Le droit des locataires à un logement suffisant est reconnu par le Comité des droits économiques, sociaux et culturels des Nations Unies

Date de publication : 
Vendredi, 7 juillet 2017

Le 20 juin 2017, le Comité des droits économiques, sociaux et culturels des Nations Unies a rendu une décision reconnaissant le droit des locataires à un logement suffisant.

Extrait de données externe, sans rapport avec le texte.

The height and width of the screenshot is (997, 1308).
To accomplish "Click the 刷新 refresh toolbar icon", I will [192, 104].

Mohamed Bourmouz, Naouel Bellili et leurs enfants ont été expulsés du logement qu’ils avaient loué à Madrid, en Espagne, le 3 octobre 2013 après expiration de leur bail.  L’Espagne connaissait alors une grave crise économique assortie d’un taux de chômage élevé, qui a fini par engloutir la famille Bourmouz-Bellili. La situation de précarité de la famille a été aggravée par le fait que les enfants de Bourmouz et Bellili seraient sans abri.

Photo : Javier Rubio

Après avoir épuisé les recours internes (c.-à-d. avoir exercé tous les recours judiciaires valables au niveau national), la famille Bourmouz-Bellili, représentée par Javier Rubio (Centro de Asesoría y Estudios Sociales, CAES), a présenté une communication devant le Comité des droits économiques, sociaux et culturels des Nations Unies (CDESC). En juin dernier, le CDESC a publié son Avis au sujet de la Communication no 5/2015 contre l’Espagne, reconnaissant l’obligation qui revient à l’État de protéger le droit à un logement suffisant, dans une optique de protection de ce droit pour les locataires.

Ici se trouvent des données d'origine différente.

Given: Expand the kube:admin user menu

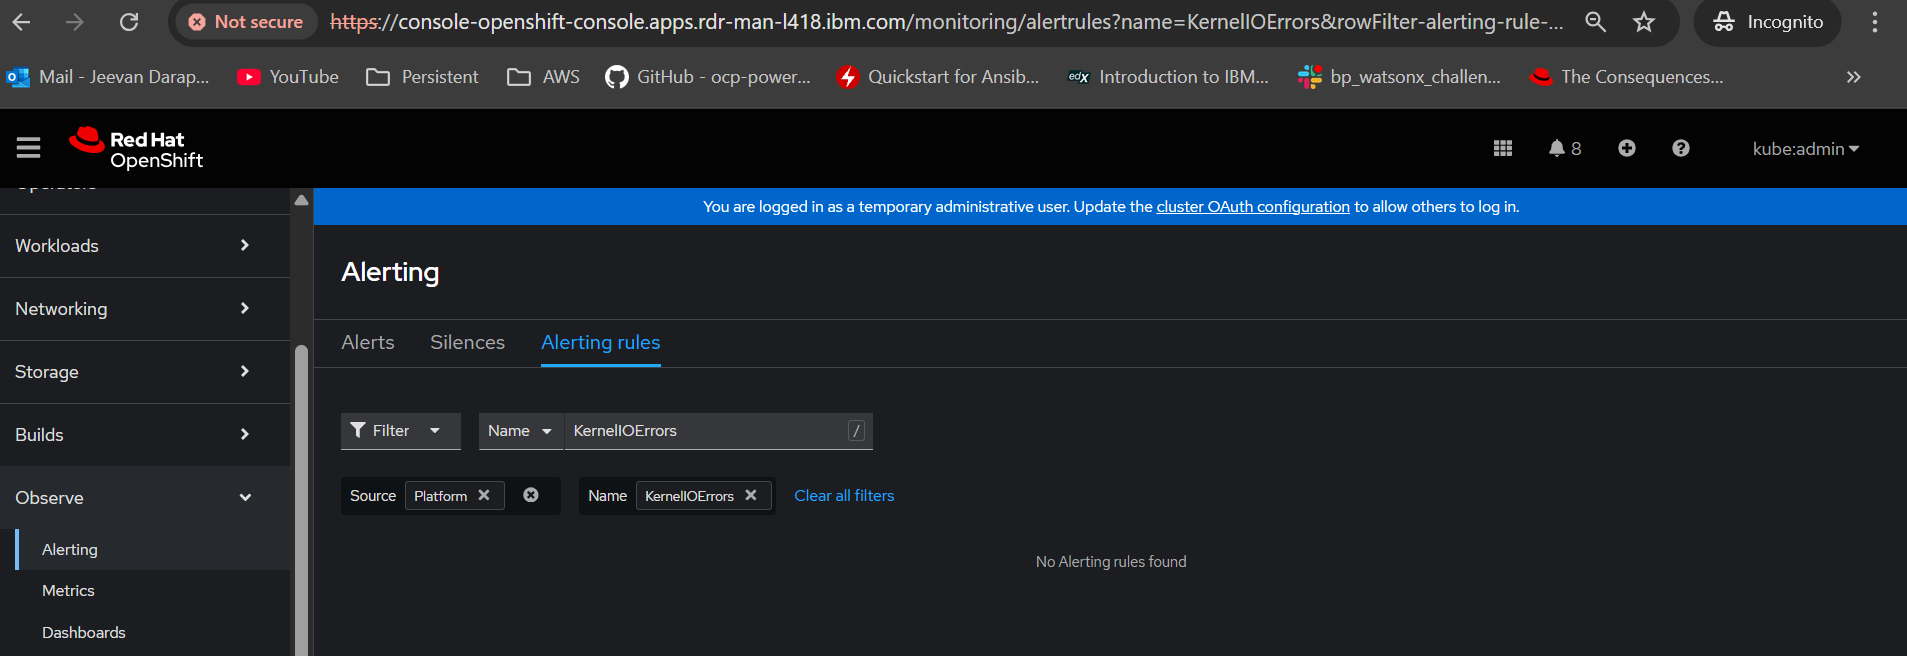Looking at the screenshot, I should (x=1805, y=148).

Le cas de Bourmouz-Bellili est particulièrement pertinent car il rend compte de problèmes systématiques concernant le droit à un logement suffisant en Espagne. Malgré la demande grandissante de logement social dans le pays, le budget national consacré au logement a été réduit de plus de 50 pour cent entre 2008 et 2013.[1]L’enveloppe financière affectée à l’organisme gouvernemental responsable du logement, Instituto de Vivienda Pública de Madrid (IVIMA), actuellement désigné sous le  nom de « Agencia de Vivienda Social de la Comunidad de Madrid ») a également été réduite, dans ce cas de 11 pour cent entre 2013 et 2016.[2] En réponse aux coupures, IVIMA a vendu 2,935 unités de logement social (sur un total de 20,600) et la Empresa Municipal de Vivienda y Suelo (EMVS, organisme gouvernemental local responsable du logement) en a vendu 1,860 (sur 4,700) en 2013,[3] ce qui représente plus du tiers de sa réserve de logements. Néanmoins en 2012, le CDESC a publié ses Observations finales pour l’Espagne, affirmant qu’il était préoccupé par « la réduction des niveaux de protection effective des droits consacrés par le Pacte, résultant des mesures d’austérité adoptées par l’État partie, qui a eu des effets disproportionnés sur l’exercice de leurs droits par les personnes et les groupes défavorisés et marginalisés, en particulier les pauvres, les femmes, les enfants, les personnes handicapées, les adultes et les jeunes chômeurs, les personnes âgées, les Gitans, les migrants et les demandeurs d’asile (art.  2, para. 1). »(Observations finales, para.  8) Les coupures budgétaires n'avaient donc pas tenu compte de « la situation précaire des personnes ou groupes défavorisés et marginalisés », tel qu’établi par le Comité dans sa Déclaration concernant le maximum des ressources disponibles publiée en 2007.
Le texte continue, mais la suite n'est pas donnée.